As far as I know there are 3 roles available; system, user, and assistant. IIRC Assistant is only available in the Assistants API.
So when using the system/user roles in the API, how do I structure a prompt where I want to ask the LLM to do something on behalf of the user without implying that the user asked this?
i.e. based on a user inquiry I want to ask the LLM to execute task B, I can’t provide a role = system prompt as the latest input. Do I just need to act as a user role and insert that task into the prompt?
system is used for defining the operation of the AI, its identity, behavior, or other teachings that need authority;
user something a user typed in, a particular question or instruction; can be just data with the right system operation “programmed”;
assistant role is primarily used to show the AI how it previously responded in a chat. It can be reused to have the AI “saying” retrieval knowledge in the chat history before the user input, for example, as there is no specific role for automatic data injection;
function: A specific role for returning information from a function call after the assistant requests a function, instead of replying to the user. Also could be used for knowledge, with a different quality of attention.
Your ability to use the AI as you want is restricted in the Assistants framework to only being able to place a new user message - you not being trusted to use the AI properly, I guess.

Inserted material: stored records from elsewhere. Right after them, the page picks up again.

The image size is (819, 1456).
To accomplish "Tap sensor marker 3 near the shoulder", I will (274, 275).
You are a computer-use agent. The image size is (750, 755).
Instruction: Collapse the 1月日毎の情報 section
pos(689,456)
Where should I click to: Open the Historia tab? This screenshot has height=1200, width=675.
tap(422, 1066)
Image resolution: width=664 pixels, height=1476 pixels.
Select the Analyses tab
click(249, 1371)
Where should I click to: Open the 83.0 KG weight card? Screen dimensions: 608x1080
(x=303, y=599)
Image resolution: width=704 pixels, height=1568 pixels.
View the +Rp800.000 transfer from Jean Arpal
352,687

Is there any performance benefit or best practice in using these roles and presenting the chat completions endpoint with an array of messages across system, assistant, function, and user vs. creating a single prompt that structures the question, context, past conversation history, etc into a single string?
Or between those two kinds of approaches its more whatever works best for your use case.
Your example is taking the user input and formatting into a string that encourages the model to use that message as context to select the right function right?
To be more clear I am only using the chat API currently but with the API you can provide either a list of messages (role/content) or you could just as easily reformat all the information you have into a single message (ex. Role: system, content: you are a pirate. Given the message history <> and this function <> choose the correct option to fulfill the users request.)
Is there any benefit in doing that with the chat endpoints for 3.5/4 turbo vs leaving the message history always as an array, and just appending different roles as you go before submitting to the API?